Dia menceritakan, ia membeli ikan teri basah dari nelayan yang melaut dengan harga beli Rp 150.000 per keranjang. Teri basah yang dibeli dari nelayan tersebut selanjutnya ia olah di rumahnya. Proses pengolahan dengan melakukan perebusan terlebih dahulu.
“Setelah direbus, kami menyiapkan laha yang sudah disiapkan berjajar di depan rumah untuk penjemuran. Dukanya seperti ini, jika datang musim penghujan kami tidak bisa menjemur dengan cepat karena mendung, bahkan hujan bisa sewaktu-waktu turun. Hal tersebut berpengaruh pada pendapatan kami sebagai pengolah ikan teri, “ keluhnya.
Setelah melalui proses penjemuran, ungkap Burhanudin, pria beranak tiga dan bercucu satu ini mengatakan selanjutnya adalah proses penyortiran.

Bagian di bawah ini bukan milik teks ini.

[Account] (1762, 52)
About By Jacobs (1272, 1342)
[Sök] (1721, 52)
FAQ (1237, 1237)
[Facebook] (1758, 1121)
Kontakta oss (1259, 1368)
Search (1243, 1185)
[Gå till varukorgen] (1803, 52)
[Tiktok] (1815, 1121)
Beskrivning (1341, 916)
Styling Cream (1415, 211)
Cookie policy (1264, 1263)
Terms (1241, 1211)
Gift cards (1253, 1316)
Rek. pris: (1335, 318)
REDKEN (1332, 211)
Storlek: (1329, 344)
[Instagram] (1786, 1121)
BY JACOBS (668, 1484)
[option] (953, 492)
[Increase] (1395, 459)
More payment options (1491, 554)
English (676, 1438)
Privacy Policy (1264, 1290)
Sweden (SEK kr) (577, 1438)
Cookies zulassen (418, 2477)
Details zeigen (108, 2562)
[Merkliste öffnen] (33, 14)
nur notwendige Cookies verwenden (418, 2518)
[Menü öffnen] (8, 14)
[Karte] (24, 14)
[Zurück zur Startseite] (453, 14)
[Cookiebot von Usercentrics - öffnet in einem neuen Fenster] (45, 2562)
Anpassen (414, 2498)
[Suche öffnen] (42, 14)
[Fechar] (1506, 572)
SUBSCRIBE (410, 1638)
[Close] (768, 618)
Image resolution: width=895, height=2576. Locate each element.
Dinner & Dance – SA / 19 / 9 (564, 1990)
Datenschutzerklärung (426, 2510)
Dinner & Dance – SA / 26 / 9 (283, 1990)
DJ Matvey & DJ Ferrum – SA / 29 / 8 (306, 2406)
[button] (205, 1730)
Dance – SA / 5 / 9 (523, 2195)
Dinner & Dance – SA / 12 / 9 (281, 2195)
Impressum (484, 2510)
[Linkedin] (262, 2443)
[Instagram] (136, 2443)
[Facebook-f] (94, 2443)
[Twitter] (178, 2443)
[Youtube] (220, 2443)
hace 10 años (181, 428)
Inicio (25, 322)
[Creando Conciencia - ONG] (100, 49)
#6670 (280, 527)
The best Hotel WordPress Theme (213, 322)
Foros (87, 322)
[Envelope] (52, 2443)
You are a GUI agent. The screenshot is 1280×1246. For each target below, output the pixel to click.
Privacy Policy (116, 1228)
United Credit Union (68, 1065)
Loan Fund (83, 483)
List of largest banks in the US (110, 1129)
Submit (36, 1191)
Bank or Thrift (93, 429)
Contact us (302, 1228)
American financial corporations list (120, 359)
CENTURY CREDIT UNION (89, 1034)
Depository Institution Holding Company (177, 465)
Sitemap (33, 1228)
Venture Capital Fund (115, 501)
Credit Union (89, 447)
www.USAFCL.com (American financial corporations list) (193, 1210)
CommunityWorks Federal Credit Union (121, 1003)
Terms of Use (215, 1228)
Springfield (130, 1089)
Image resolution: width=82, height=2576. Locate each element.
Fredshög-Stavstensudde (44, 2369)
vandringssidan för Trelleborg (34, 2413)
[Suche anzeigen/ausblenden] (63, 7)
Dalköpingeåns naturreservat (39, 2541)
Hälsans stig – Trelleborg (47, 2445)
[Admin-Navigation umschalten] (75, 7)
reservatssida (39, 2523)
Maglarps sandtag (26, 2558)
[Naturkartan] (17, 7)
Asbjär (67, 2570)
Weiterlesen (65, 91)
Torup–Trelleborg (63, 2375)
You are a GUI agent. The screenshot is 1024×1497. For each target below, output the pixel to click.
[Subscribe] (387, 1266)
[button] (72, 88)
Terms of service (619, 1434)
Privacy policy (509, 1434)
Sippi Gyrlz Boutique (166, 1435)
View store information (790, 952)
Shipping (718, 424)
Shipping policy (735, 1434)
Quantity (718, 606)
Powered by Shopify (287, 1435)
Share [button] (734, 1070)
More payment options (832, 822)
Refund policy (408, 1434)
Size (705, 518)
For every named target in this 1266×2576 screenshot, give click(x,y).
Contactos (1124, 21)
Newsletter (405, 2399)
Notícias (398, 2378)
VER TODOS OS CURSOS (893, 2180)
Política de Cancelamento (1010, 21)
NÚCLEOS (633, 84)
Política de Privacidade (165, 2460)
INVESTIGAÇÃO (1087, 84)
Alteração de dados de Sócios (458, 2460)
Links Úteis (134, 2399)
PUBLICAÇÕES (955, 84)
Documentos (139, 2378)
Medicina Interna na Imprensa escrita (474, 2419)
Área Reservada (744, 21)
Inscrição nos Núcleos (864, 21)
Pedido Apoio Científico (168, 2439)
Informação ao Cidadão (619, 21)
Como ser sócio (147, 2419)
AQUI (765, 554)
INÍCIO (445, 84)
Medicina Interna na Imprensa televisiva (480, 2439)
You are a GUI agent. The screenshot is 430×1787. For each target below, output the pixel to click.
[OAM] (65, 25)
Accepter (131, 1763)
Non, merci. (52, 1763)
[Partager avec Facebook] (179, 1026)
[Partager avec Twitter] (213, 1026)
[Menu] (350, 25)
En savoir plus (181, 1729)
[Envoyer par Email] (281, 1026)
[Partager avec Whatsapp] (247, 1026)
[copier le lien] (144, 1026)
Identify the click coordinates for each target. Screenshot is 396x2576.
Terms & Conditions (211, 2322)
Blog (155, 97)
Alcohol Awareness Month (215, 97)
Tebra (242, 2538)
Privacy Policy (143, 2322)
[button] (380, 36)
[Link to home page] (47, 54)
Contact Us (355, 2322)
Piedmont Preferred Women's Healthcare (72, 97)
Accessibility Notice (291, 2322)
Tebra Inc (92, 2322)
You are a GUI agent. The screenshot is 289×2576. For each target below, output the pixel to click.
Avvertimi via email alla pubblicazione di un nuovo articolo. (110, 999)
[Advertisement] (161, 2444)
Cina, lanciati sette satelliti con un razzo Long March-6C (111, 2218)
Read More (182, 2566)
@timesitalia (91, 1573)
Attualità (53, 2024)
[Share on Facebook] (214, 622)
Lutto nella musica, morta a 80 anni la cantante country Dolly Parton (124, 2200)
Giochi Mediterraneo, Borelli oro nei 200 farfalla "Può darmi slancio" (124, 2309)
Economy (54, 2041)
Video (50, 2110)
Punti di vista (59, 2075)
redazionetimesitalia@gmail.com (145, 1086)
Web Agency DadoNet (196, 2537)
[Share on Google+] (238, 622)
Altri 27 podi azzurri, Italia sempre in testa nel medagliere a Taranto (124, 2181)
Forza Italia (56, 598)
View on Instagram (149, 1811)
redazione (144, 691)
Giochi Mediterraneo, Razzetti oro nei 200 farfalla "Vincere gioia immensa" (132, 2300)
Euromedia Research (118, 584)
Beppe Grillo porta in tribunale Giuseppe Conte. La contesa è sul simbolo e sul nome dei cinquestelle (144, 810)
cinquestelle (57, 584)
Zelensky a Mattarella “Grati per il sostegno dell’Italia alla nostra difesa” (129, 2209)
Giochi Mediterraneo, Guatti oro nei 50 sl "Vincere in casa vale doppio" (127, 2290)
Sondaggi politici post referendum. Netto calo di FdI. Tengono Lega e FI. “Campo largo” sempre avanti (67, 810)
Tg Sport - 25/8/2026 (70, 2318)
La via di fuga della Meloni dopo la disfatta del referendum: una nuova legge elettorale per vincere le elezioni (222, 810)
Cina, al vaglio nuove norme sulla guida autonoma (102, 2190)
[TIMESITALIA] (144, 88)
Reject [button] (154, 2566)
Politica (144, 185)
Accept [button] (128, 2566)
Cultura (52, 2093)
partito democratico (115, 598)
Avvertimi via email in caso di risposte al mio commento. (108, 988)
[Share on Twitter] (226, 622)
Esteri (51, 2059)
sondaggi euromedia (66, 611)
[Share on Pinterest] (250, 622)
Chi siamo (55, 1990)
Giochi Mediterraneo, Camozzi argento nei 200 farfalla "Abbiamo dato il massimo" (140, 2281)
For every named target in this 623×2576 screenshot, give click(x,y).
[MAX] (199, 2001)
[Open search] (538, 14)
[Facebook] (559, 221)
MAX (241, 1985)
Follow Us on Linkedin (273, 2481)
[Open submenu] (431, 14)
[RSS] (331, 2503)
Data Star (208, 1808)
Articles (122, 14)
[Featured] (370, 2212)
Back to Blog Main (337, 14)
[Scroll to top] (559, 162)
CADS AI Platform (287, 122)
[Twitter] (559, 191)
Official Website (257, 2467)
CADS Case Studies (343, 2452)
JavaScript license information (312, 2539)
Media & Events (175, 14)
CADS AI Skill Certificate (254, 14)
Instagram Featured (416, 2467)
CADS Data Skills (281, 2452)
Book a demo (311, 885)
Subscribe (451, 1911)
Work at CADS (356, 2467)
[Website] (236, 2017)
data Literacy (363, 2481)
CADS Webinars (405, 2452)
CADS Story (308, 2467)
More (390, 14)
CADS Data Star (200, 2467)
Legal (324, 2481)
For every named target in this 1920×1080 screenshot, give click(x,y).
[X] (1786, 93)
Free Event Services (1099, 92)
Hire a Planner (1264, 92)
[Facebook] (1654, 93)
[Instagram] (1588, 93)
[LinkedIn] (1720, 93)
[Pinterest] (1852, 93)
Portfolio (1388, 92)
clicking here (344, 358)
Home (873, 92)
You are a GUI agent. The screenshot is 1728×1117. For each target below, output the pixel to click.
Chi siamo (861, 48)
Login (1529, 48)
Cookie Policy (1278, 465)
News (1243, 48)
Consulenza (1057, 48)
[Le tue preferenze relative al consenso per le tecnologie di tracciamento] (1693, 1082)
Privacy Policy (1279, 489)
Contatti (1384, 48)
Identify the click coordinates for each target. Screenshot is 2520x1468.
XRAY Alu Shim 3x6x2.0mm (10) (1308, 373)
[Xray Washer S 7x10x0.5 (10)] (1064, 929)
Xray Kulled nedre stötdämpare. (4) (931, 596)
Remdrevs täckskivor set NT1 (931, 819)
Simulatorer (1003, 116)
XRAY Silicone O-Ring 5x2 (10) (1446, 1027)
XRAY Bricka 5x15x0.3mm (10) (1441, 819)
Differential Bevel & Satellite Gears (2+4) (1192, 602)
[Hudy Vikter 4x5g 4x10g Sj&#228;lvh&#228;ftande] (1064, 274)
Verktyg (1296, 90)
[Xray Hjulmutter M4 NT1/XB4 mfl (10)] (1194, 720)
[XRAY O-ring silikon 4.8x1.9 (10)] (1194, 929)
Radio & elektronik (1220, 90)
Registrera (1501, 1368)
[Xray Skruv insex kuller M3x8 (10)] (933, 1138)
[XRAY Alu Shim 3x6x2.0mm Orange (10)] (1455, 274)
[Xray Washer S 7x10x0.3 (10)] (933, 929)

“ Penyortiran dilakukan karena selain teri ada juga ikan jenis lain yang ikut masuk yaitu ikan kembung dan tanjan. Teri tersebut setelah melalui proses pengeringan dan penyortiran maka dilakukan proses pengepakan, “ terangnya.
Setelah proses pengepakan dalam kardus-kardus berukuran besar. Setiap kardus jika ditimbang beratnya sekitar 35 kilogram, selanjutnya akan datang bos pengepul yang juga berada di Kalianda. Oleh bos teri di Kalianda biasanya teri tersebut dibeli dengan harga Rp 23 ribu untuk jenis teri air, 23 ribu untuk teri jengki per kilogramnya, dan teri nasi seharga Rp 45 perkilogramnya. Meskipun untuk jenis teri nasi sulit mencarinya. Selanjutnya oleh bos tersebut teri akan didistribusikan di Jakarta dan sekitarnya.
Sebagian masyarakat juga mendapatkan ikan teri dari nelayan yang masih melakukan cara penangkapan ikan menggunakan jaring atau Gillnet, namun demikian ada juga kelompok nelayan lainnya yang menangkap ikan dengan alat lain yang dinamakan payang. Ikan yang diperoleh biasanya ikan teri yang akan dibeli oleh para penjemur teri ini.
Menurut laki-laki yang sudah sekitar 20 tahun menjadi nelayan dan akhirnya memutuskan untuk menekuni usaha pengolahan ikan teri ini, ia tidak memiliki modal cukup untuk memiliki alat pemanas yang lebih modern. Ia mengatakan selama ini modal untuk usaha pengolahan ikan teri tersebut bisa mencapai 3-4 juta.
“Terkadang kami membeli ikan teri sampai Rp 7 juta yang bobotnya berkuintal-kuintal. Kami tidak membeli dengan cara kontan tetapi terkadang dibayar separuh dulu, baru setelah dijual dan laku kami melunasinya kepada para penjual, “ujarnya.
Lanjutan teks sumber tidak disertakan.